The following day we went to Rock City and strolled through its gardens of large boulders, squeezing between them, walking over them, under them (one was a 1000 ton rock balanced precariously on the edge of two boulders), over crevices that were deep, one so much so that one had to traverse a rope bridge. Adele made everyone wait until she could cross on her own - no shaky, shaky, for her! We had noticed on our way to Chattanooga numerous red barns with “Visit Rock City” painted in white on their roofs - this was an advertising brainchild (in the 1930’s) of the founder Garnet Carter still employed today. They are now a part of the tourist attraction of the area. Freida his wife had developed the walk through Rock City and planted its garden with many indigenous plants – most abundant were Rhododendrons and Azaleas.

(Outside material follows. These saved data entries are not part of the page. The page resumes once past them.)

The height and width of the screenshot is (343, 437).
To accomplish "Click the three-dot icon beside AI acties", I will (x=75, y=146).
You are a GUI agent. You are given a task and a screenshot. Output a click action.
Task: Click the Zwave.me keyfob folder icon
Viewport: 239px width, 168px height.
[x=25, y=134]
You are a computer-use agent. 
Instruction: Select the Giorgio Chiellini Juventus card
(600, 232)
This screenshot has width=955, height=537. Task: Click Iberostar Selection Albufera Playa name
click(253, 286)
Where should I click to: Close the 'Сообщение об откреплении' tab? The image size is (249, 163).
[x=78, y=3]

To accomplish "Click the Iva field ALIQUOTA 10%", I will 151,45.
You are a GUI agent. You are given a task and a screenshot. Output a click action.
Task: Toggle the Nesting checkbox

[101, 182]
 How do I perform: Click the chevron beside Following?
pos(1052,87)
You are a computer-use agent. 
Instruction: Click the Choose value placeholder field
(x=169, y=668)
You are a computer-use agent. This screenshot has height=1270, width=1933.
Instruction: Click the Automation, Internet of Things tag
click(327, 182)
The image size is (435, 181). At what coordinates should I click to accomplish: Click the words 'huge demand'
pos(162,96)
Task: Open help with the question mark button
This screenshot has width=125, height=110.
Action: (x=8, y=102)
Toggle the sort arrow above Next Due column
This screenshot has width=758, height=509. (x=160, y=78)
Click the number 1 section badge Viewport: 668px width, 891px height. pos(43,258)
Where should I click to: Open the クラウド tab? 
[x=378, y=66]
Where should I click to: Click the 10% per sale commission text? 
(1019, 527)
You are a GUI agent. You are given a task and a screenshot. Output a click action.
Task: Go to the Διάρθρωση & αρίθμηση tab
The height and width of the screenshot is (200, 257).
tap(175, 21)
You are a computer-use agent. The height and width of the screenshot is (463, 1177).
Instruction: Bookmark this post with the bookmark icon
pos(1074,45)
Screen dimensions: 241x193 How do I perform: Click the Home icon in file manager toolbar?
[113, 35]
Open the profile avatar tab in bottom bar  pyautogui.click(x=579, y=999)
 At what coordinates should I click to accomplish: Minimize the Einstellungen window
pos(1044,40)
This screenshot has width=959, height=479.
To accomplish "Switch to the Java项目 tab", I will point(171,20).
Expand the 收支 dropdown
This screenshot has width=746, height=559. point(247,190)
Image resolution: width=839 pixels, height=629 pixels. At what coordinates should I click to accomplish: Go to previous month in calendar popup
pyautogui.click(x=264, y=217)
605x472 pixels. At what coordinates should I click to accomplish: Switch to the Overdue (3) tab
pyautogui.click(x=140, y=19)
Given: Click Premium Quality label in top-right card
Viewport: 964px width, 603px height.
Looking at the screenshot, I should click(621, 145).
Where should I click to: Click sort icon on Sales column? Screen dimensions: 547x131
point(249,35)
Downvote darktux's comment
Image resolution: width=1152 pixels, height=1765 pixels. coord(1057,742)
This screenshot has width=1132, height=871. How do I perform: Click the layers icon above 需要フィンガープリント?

In the afternoon we took a free shuttle tour of Chattanooga including a visit to the Chattanooga Hotel. This hotel is the old railway station where they have kept as much of the original as possible, some of the bedrooms are in old railway carriages as are some of the restaurants; the lobby is the original, enormous station entrance much like Grand Central in NY - we fell in love with the whole concept. We also learned that there was no Chattanooga ChooChoo train, the hit song immortalized by the Glenn Miller Band certainly placed Chattanooga on the map and the Hotel squeezes as much as it can on the theme.